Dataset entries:
● ● ● ● ● ● ●

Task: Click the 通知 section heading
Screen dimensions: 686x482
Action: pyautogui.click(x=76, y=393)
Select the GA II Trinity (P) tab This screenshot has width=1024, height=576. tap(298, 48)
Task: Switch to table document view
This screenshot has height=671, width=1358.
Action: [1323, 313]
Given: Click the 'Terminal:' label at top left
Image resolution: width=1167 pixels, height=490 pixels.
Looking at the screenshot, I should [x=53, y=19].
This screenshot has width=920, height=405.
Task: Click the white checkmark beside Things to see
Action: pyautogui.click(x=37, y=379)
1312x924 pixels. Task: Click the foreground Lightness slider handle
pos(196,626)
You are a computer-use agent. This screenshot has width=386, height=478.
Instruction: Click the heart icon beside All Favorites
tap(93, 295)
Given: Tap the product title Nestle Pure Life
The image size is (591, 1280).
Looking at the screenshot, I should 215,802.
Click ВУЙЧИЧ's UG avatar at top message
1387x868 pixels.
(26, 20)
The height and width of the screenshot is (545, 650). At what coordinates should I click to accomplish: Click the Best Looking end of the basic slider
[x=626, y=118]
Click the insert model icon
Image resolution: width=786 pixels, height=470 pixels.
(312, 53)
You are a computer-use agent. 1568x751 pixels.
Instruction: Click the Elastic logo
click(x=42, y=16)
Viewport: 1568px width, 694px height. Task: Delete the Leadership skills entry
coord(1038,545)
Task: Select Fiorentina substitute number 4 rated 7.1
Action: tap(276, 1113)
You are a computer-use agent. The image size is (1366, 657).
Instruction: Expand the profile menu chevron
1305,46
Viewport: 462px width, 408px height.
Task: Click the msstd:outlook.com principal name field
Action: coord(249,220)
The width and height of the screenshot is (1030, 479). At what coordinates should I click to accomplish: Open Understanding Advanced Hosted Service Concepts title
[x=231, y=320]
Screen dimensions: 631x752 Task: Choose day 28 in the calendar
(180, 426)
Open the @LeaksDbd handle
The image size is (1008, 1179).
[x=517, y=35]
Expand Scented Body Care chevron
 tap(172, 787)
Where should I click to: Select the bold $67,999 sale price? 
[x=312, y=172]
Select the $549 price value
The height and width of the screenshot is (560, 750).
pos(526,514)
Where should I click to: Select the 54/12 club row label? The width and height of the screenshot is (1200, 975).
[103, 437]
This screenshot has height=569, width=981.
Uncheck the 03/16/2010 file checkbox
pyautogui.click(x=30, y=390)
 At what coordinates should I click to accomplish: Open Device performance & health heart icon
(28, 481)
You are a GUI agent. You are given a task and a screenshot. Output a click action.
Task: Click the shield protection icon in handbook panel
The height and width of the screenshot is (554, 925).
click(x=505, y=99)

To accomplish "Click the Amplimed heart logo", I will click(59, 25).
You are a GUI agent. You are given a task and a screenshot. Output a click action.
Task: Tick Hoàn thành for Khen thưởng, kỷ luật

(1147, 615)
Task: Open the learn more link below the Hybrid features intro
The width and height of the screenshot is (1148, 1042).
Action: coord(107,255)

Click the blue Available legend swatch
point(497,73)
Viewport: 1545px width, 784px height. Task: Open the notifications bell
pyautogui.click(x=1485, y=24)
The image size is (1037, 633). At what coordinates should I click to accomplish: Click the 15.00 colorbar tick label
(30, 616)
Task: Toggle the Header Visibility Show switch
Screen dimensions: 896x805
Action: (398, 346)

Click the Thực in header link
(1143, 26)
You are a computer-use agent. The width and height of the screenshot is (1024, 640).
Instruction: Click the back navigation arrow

● ● ● ● ● ● ●

* _GOAL OF THE EXERCISE_: Please write out, exactly as they appear, only the lines from the one holding "Task: Toggle the" through the end of the data.

* _ANSWER TO THIS TASK_:
Task: Toggle the Header Visibility Show switch
Screen dimensions: 896x805
Action: (398, 346)

Click the Thực in header link
(1143, 26)
You are a computer-use agent. The width and height of the screenshot is (1024, 640).
Instruction: Click the back navigation arrow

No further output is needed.